> [Extrait du document]:
--
C’était inacceptable et une erreur. Cela
ne veut pas dire que le Fatah aurait dû
participer au gouvernement, mais le président
de l’Autorité aurait dû négocier,
avec le Premier ministre désigné, un compromis sur les portefeuilles qui nécessitent
des relations quotidiennes avec
Israël et le monde extérieur : celui des
Affaires étrangères parce qu’on ne peut
pas avoir deux politiques étrangères ;
le ministère de l’Intérieur
parce qu’il
concerne la sécurité des
deux parties ; les
finances parce qu’elles
dépendent de l’aide
internationale.
Pourquoi la présidence
n’a-t-elle pas agi en ce
sens en février-mars
2006 ? Certains disent
que les Américains s’y
sont opposés, menaçant
de boycotter toute
personne acceptant de
participer à ce gouvernement.
Je ne suis pas
sûr non plus que le
Fatah aurait accepté ce
compromis car il voulait
faire échouer le gouvernement
du Hamas.
C’est là que le boycott
international a été nuisible.
Le Fatah, qui est
en crise et qui n’est pas
unifié, a envisagé ce
boycott comme une
occasion lui permettant
d’échapper à la sanction de l’électorat.
La politique du Hamas est adolescente
à beaucoup d’égards, parce qu’il est
arrivé trop vite à la victoire. Il doit parvenir
à adopter un mécanisme efficace
de prise de décision entre ses trois composantes- les responsables politiques
à Gaza, ceux de l’extérieur et les responsables
militaires - qui ne peuvent
pas travailler dans la visibilité. Se trouver
en position de responsabilité exige
d’être rapide dans les décisions. Quand
il était dans l’opposition, il pouvait se
permettre de prendre un an pour décider
de participer aux élections.
Aujourd’hui, il est au gouvernement : il
doit assurer les salaires, répondre aux
urgences, faire marcher l’administration,
choisir quelles doivent être les relations
avec l’Arabie Saoudite, l’Iran, l’Europe,
etc. Or, le Hamas a un vrai problème
de leadership qui le fait avancer d’un
pas, puis reculer d’un autre.
Il ne pouvait pas ignorer que les élections
se tenaient sous le parapluie d’Oslo.
--
> [Bloc de données]:
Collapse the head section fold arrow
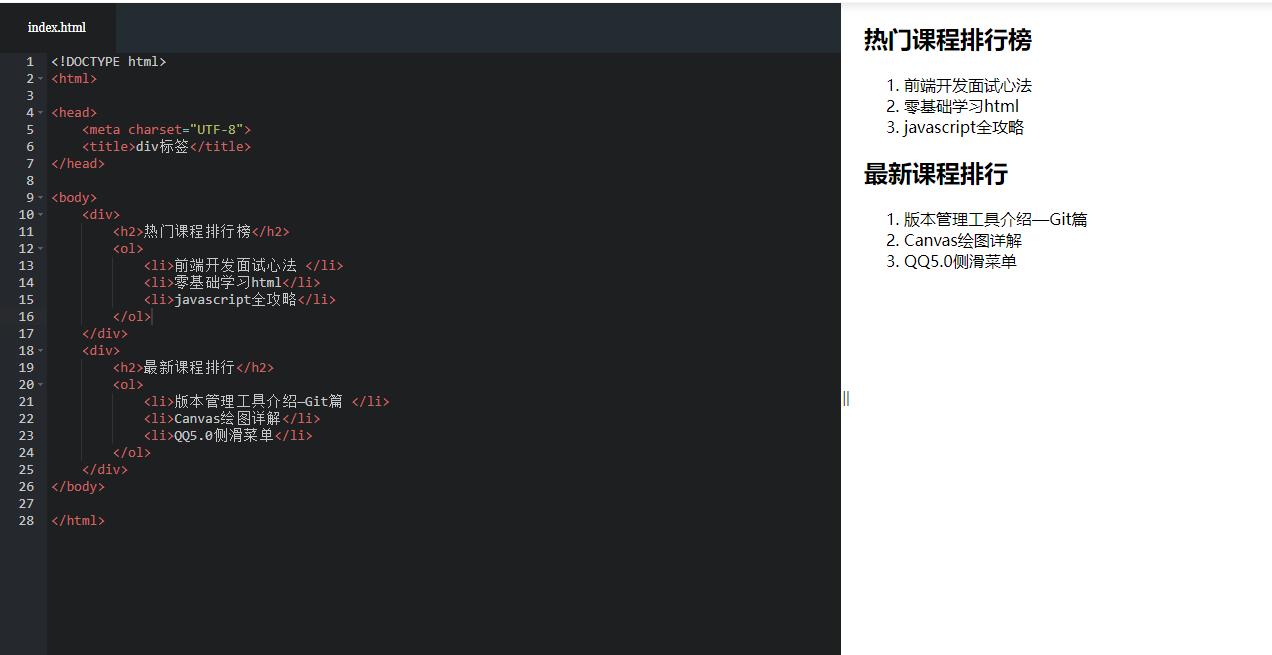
--
> [Les consignes]:
A – Indiquez, pour chacune des affirmations (i), (ii) et (iii), si elle s’accorde avec l’extrait du document, en répondant par oui ou par non et en citant les mots décisifs de l’extrait. (i) Lorsqu’il était dans l’opposition, le Hamas pouvait prendre un an pour décider de participer aux élections. (ii) Le portefeuille des finances est mentionné parce qu’il concerne la sécurité des deux parties. (iii) Le Fatah est présenté comme un mouvement unifié.
B – Réécrivez le passage de l’extrait du document qui commence par « Aujourd’hui, il est » et se poursuit jusqu’à « reculer d’un autre. », en remplaçant « l’administration » par « les services publics ».

> [Corrigé de l’exercice]:
A –
(i) Oui : « Quand il était dans l’opposition, il pouvait se permettre de prendre un an pour décider de participer aux élections. »
(ii) Non : « les finances parce qu’elles dépendent de l’aide internationale. »
(iii) Non : « Le Fatah, qui est en crise et qui n’est pas unifié »

B –
Aujourd’hui, il est au gouvernement : il
doit assurer les salaires, répondre aux
urgences, faire marcher les services publics,
choisir quelles doivent être les relations
avec l’Arabie Saoudite, l’Iran, l’Europe,
etc. Or, le Hamas a un vrai problème
de leadership qui le fait avancer d’un
pas, puis reculer d’un autre.